Clinton, Sanders steal the show at Minneapolis DNC meeting

Candidates vying for the Democratic presidential nomination are in Minneapolis to address the Democratic National Committee during their annual summer meeting. Hillary Clinton, Bernie Sanders, Martin O'Malley and Lincoln Chaffee all made remarks, but it was Clinton and Sanders who had Dems at the Minneapolis Hilton on their feet.

Hillary goes on the attack

All 4 candidates were allowed 15 minutes to speak along with a one minute introduction. The largest ovation went to former Secretary of State Hillary Clinton, with applause so loud her walk-out music was essentially drowned out

The frontrunner for the Democratic nomination covered a lot of ground, touching on gun violence, climate change, voting rights, immigration and even Donald Trump’s hair. But it was the middle class and women's rights that seemed to be her themes of choice, reaffirming her support for equal pay and a woman's right to choose. But Clinton also seized the moment, calling out Donald Trump and alleging other Republicans share his outspoken views.

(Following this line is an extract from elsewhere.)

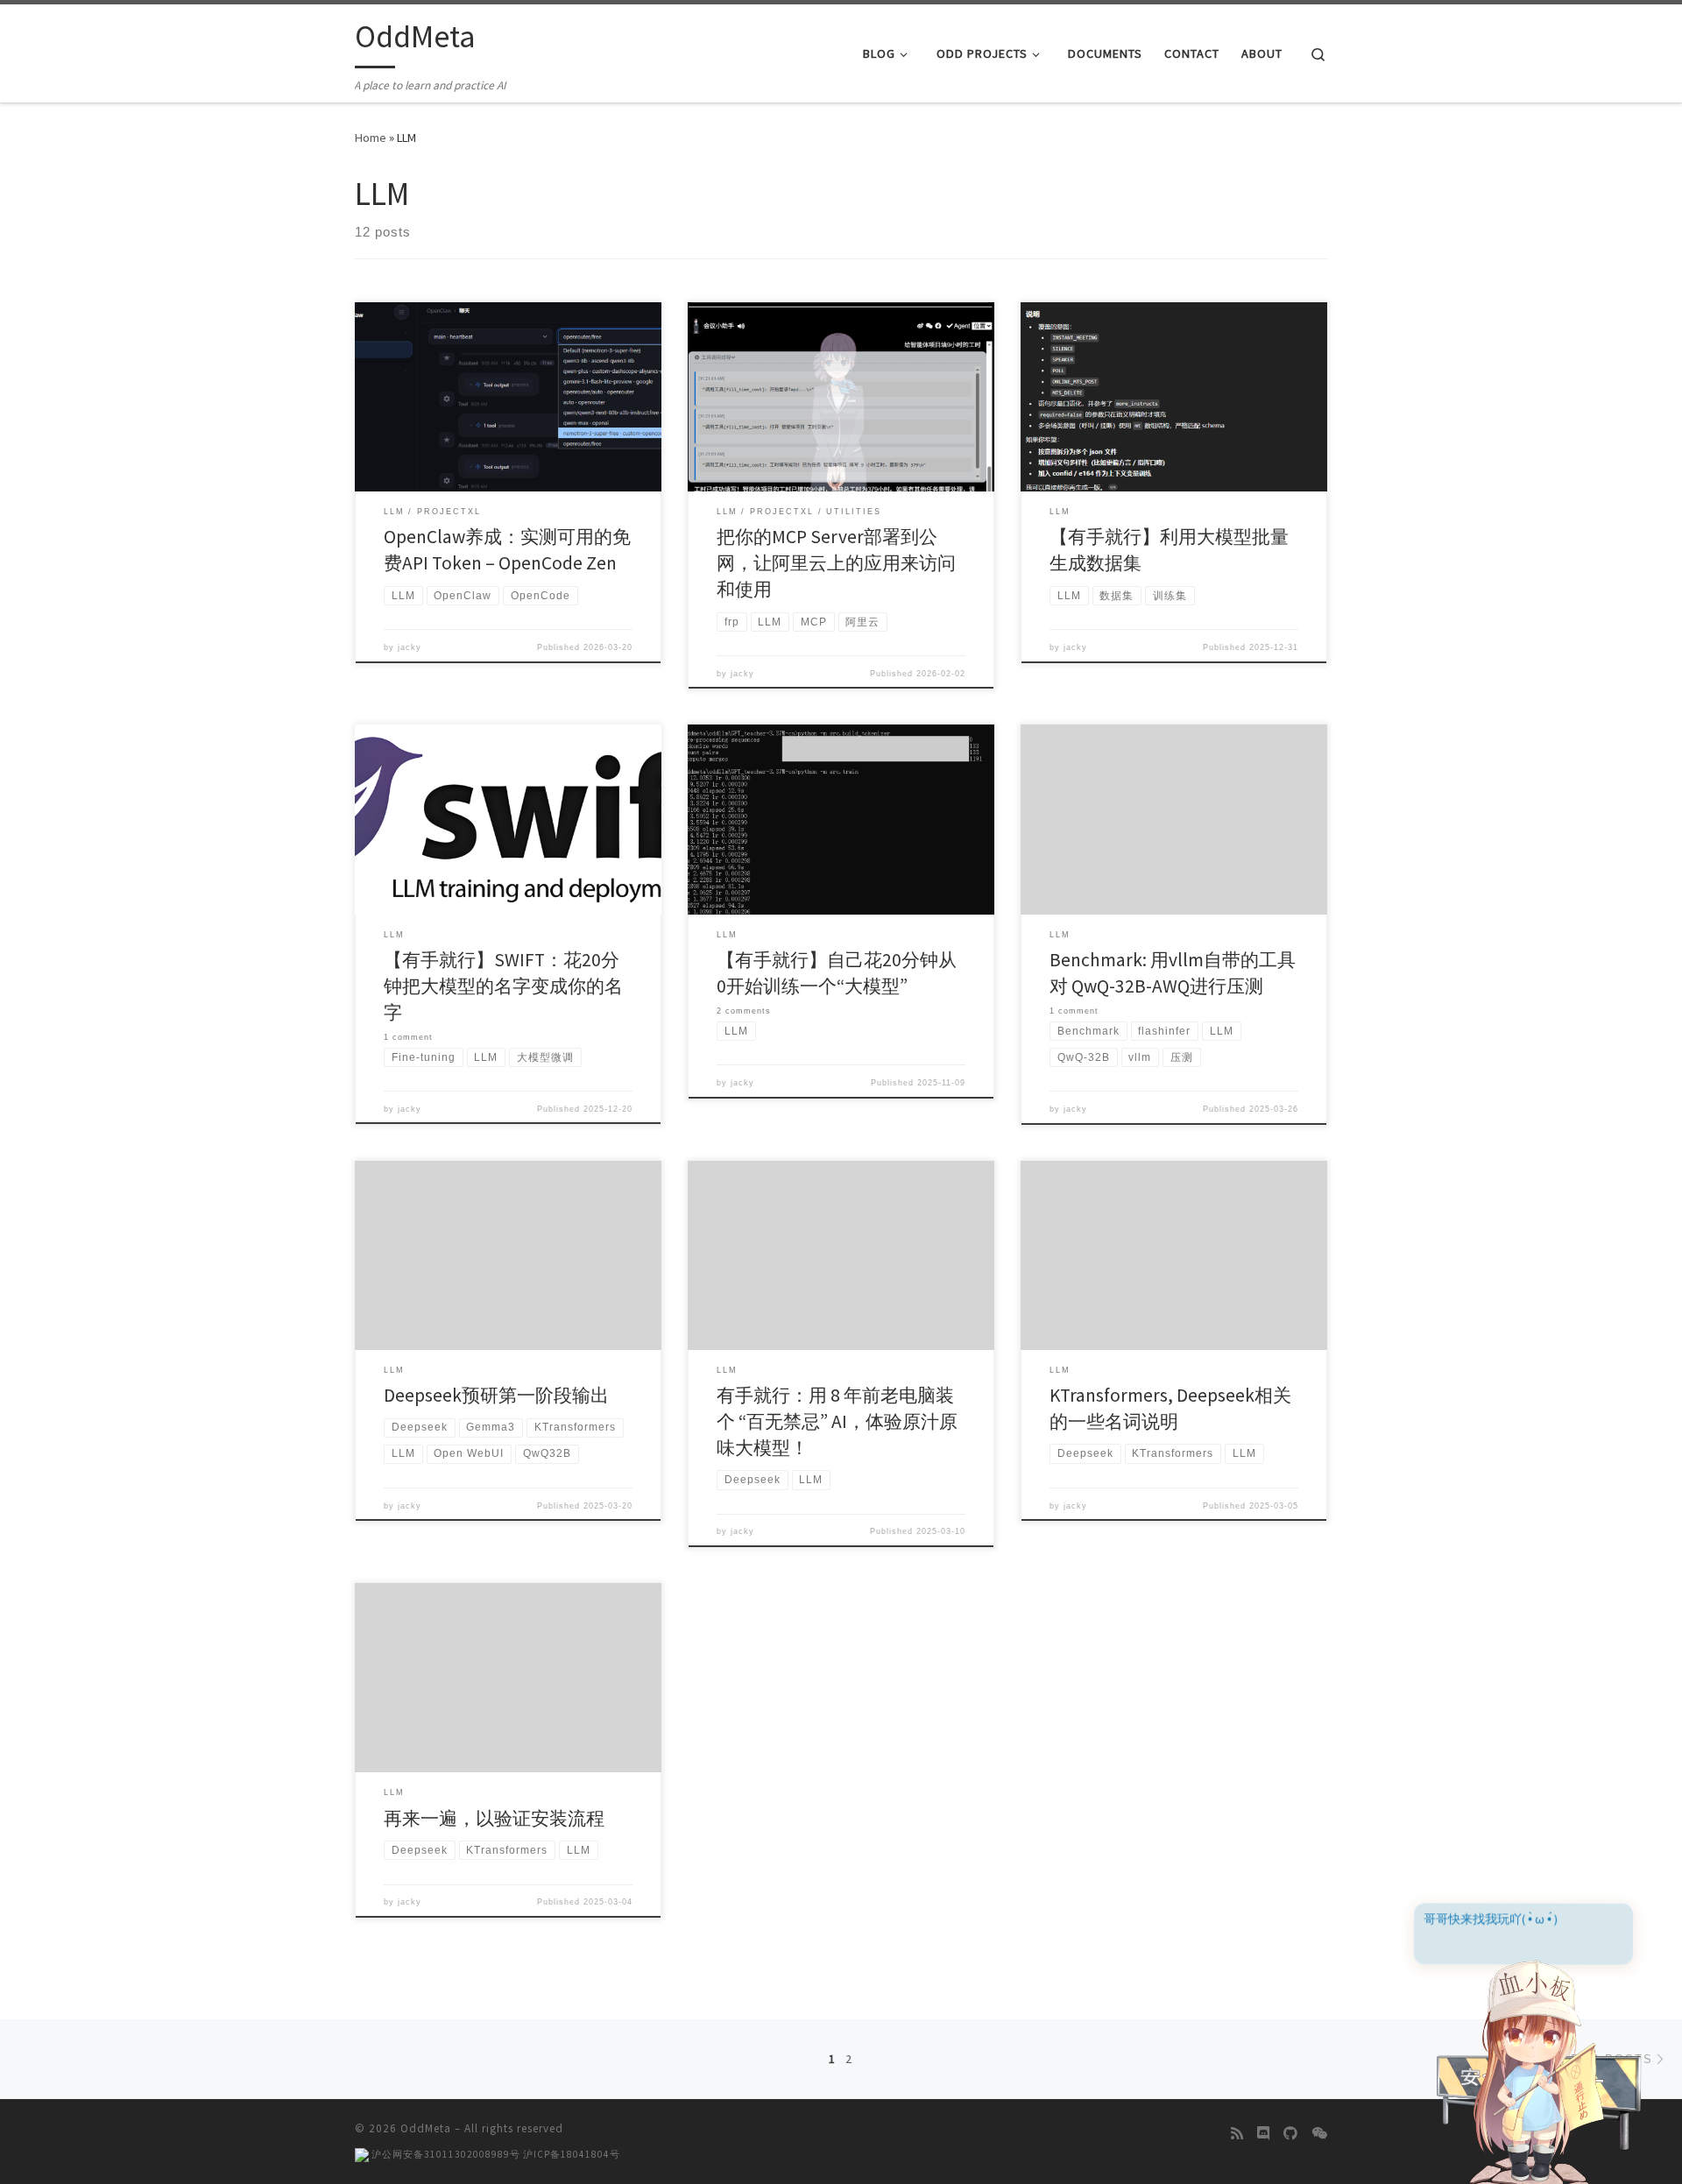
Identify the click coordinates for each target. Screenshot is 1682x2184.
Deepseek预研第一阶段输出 (496, 1395)
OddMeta (425, 2128)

"Their flamboyant frontrunner has grabbed a lot of headlines lately, but if you look at everyone else they are pretty much Trump without the hair,” Clinton said. “17 candidates all trying to out-do each other in their ideological purity -- all either oblivious to how their ideas would hurt people or just not interested."

What about Biden?

In a brief press conference following her remarks, Clinton deflected questions on a possible Joe Biden presidency, saying she had "great affection and admiration" for the vice president.

Roar of applause for Bernie Sanders

Assuming Biden does not enter the race, her greatest challenge appears to now be 73-year-old Bernie Sanders. The Vermont senator also took the floor to a round of applause, hitting on similar themes but also calling out the political system, vowing to run a different kind of campaign. Among his promises, Sanders says he'll push a $15 minimum wage and will take on Wall Street and corporate America. He often referred to his campaign as a movement, saying excitement is the key to the White House.

"In my view, Democrats will not retain the White House, regain the Senate or House, will not be successful in dozens of governors races all across this country unless we generate excitement and momentum and produce a huge voter turnout,” Sanders said.